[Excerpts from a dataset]
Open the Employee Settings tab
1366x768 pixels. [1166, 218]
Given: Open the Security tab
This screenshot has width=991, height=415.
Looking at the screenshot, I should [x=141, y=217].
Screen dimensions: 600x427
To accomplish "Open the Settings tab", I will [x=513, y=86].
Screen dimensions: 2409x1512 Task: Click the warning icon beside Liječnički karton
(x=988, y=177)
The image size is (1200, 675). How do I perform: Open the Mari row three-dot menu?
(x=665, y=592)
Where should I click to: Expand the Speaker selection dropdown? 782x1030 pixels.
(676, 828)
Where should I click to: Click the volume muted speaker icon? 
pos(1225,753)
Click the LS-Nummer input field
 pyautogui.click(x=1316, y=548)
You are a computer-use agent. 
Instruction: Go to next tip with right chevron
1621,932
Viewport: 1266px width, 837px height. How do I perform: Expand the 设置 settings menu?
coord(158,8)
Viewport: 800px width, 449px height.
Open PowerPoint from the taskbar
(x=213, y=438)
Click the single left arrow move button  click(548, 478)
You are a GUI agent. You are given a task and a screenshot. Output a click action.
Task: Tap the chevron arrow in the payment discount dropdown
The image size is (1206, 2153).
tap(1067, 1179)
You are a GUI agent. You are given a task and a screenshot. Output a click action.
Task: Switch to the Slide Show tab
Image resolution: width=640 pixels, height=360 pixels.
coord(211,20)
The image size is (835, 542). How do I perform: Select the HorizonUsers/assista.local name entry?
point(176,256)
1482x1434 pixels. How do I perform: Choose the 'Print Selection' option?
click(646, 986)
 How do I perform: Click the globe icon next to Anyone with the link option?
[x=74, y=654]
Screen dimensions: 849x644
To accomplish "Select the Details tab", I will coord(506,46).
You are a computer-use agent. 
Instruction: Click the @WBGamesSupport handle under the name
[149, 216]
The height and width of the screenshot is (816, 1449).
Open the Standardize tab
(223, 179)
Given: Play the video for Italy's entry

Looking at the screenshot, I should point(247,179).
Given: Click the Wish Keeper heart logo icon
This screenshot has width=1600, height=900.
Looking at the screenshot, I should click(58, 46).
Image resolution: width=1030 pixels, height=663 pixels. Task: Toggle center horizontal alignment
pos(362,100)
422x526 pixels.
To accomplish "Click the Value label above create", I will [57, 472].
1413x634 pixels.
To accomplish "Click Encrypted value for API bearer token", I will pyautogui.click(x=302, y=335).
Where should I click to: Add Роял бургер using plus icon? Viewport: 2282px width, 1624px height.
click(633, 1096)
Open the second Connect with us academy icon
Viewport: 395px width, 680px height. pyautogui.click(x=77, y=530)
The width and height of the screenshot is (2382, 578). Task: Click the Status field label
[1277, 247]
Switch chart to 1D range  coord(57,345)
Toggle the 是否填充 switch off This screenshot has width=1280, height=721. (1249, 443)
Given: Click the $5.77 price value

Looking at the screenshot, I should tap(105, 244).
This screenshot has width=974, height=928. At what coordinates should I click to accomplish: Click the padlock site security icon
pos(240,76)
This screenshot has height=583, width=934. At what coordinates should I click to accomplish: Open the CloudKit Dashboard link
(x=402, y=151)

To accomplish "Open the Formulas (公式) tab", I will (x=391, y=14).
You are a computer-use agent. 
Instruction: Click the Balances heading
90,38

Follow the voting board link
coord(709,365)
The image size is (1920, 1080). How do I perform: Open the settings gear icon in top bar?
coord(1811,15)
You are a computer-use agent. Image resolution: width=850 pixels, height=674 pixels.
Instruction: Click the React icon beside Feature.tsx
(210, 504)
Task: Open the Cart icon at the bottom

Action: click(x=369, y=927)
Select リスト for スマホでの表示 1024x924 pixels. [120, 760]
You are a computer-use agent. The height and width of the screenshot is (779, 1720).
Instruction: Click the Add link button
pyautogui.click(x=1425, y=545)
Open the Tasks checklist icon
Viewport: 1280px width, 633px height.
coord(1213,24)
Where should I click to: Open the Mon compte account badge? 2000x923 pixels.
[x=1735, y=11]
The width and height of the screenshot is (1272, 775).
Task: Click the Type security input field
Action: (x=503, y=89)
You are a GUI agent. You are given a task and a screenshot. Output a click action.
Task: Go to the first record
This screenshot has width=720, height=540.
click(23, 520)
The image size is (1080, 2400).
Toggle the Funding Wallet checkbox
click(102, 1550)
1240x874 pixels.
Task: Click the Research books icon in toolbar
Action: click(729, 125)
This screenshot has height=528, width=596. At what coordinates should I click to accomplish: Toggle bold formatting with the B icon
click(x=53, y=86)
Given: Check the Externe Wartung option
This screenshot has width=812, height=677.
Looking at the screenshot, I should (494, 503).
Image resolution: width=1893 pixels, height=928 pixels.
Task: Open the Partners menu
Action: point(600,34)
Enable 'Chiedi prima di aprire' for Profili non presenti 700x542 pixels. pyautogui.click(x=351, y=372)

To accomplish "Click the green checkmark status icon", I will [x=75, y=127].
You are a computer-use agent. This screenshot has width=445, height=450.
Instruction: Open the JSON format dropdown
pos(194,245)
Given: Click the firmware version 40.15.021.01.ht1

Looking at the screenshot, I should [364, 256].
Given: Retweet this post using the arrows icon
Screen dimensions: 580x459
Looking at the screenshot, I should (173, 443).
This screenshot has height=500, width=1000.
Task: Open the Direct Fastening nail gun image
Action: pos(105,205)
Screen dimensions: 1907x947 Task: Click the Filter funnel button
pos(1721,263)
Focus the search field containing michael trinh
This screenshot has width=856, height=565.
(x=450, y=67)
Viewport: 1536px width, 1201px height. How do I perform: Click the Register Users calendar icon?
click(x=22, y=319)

## Prompt
Please return the records above exactly as they are written.

## Output of the task
Open the Employee Settings tab
1366x768 pixels. [1166, 218]
Given: Open the Security tab
This screenshot has width=991, height=415.
Looking at the screenshot, I should [x=141, y=217].
Screen dimensions: 600x427
To accomplish "Open the Settings tab", I will [x=513, y=86].
Screen dimensions: 2409x1512 Task: Click the warning icon beside Liječnički karton
(x=988, y=177)
The image size is (1200, 675). How do I perform: Open the Mari row three-dot menu?
(x=665, y=592)
Where should I click to: Expand the Speaker selection dropdown? 782x1030 pixels.
(676, 828)
Where should I click to: Click the volume muted speaker icon? 
pos(1225,753)
Click the LS-Nummer input field
 pyautogui.click(x=1316, y=548)
You are a computer-use agent. 
Instruction: Go to next tip with right chevron
1621,932
Viewport: 1266px width, 837px height. How do I perform: Expand the 设置 settings menu?
coord(158,8)
Viewport: 800px width, 449px height.
Open PowerPoint from the taskbar
(x=213, y=438)
Click the single left arrow move button  click(548, 478)
You are a GUI agent. You are given a task and a screenshot. Output a click action.
Task: Tap the chevron arrow in the payment discount dropdown
The image size is (1206, 2153).
tap(1067, 1179)
You are a GUI agent. You are given a task and a screenshot. Output a click action.
Task: Switch to the Slide Show tab
Image resolution: width=640 pixels, height=360 pixels.
coord(211,20)
The image size is (835, 542). How do I perform: Select the HorizonUsers/assista.local name entry?
point(176,256)
1482x1434 pixels. How do I perform: Choose the 'Print Selection' option?
click(646, 986)
 How do I perform: Click the globe icon next to Anyone with the link option?
[x=74, y=654]
Screen dimensions: 849x644
To accomplish "Select the Details tab", I will coord(506,46).
You are a computer-use agent. 
Instruction: Click the @WBGamesSupport handle under the name
[149, 216]
The height and width of the screenshot is (816, 1449).
Open the Standardize tab
(223, 179)
Given: Play the video for Italy's entry

Looking at the screenshot, I should point(247,179).
Given: Click the Wish Keeper heart logo icon
This screenshot has width=1600, height=900.
Looking at the screenshot, I should click(58, 46).
Image resolution: width=1030 pixels, height=663 pixels. Task: Toggle center horizontal alignment
pos(362,100)
422x526 pixels.
To accomplish "Click the Value label above create", I will [57, 472].
1413x634 pixels.
To accomplish "Click Encrypted value for API bearer token", I will pyautogui.click(x=302, y=335).
Where should I click to: Add Роял бургер using plus icon? Viewport: 2282px width, 1624px height.
click(633, 1096)
Open the second Connect with us academy icon
Viewport: 395px width, 680px height. pyautogui.click(x=77, y=530)
The width and height of the screenshot is (2382, 578). Task: Click the Status field label
[1277, 247]
Switch chart to 1D range  coord(57,345)
Toggle the 是否填充 switch off This screenshot has width=1280, height=721. (1249, 443)
Given: Click the $5.77 price value

Looking at the screenshot, I should tap(105, 244).
This screenshot has width=974, height=928. At what coordinates should I click to accomplish: Click the padlock site security icon
pos(240,76)
This screenshot has height=583, width=934. At what coordinates should I click to accomplish: Open the CloudKit Dashboard link
(x=402, y=151)

To accomplish "Open the Formulas (公式) tab", I will (x=391, y=14).
You are a computer-use agent. 
Instruction: Click the Balances heading
90,38

Follow the voting board link
coord(709,365)
The image size is (1920, 1080). How do I perform: Open the settings gear icon in top bar?
coord(1811,15)
You are a computer-use agent. Image resolution: width=850 pixels, height=674 pixels.
Instruction: Click the React icon beside Feature.tsx
(210, 504)
Task: Open the Cart icon at the bottom

Action: click(x=369, y=927)
Select リスト for スマホでの表示 1024x924 pixels. [120, 760]
You are a computer-use agent. The height and width of the screenshot is (779, 1720).
Instruction: Click the Add link button
pyautogui.click(x=1425, y=545)
Open the Tasks checklist icon
Viewport: 1280px width, 633px height.
coord(1213,24)
Where should I click to: Open the Mon compte account badge? 2000x923 pixels.
[x=1735, y=11]
The width and height of the screenshot is (1272, 775).
Task: Click the Type security input field
Action: (x=503, y=89)
You are a GUI agent. You are given a task and a screenshot. Output a click action.
Task: Go to the first record
This screenshot has width=720, height=540.
click(23, 520)
The image size is (1080, 2400).
Toggle the Funding Wallet checkbox
click(102, 1550)
1240x874 pixels.
Task: Click the Research books icon in toolbar
Action: click(729, 125)
This screenshot has height=528, width=596. At what coordinates should I click to accomplish: Toggle bold formatting with the B icon
click(x=53, y=86)
Given: Check the Externe Wartung option
This screenshot has width=812, height=677.
Looking at the screenshot, I should (494, 503).
Image resolution: width=1893 pixels, height=928 pixels.
Task: Open the Partners menu
Action: point(600,34)
Enable 'Chiedi prima di aprire' for Profili non presenti 700x542 pixels. pyautogui.click(x=351, y=372)

To accomplish "Click the green checkmark status icon", I will [x=75, y=127].
You are a computer-use agent. This screenshot has width=445, height=450.
Instruction: Open the JSON format dropdown
pos(194,245)
Given: Click the firmware version 40.15.021.01.ht1

Looking at the screenshot, I should [364, 256].
Given: Retweet this post using the arrows icon
Screen dimensions: 580x459
Looking at the screenshot, I should (173, 443).
This screenshot has height=500, width=1000.
Task: Open the Direct Fastening nail gun image
Action: pos(105,205)
Screen dimensions: 1907x947 Task: Click the Filter funnel button
pos(1721,263)
Focus the search field containing michael trinh
This screenshot has width=856, height=565.
(x=450, y=67)
Viewport: 1536px width, 1201px height. How do I perform: Click the Register Users calendar icon?
click(x=22, y=319)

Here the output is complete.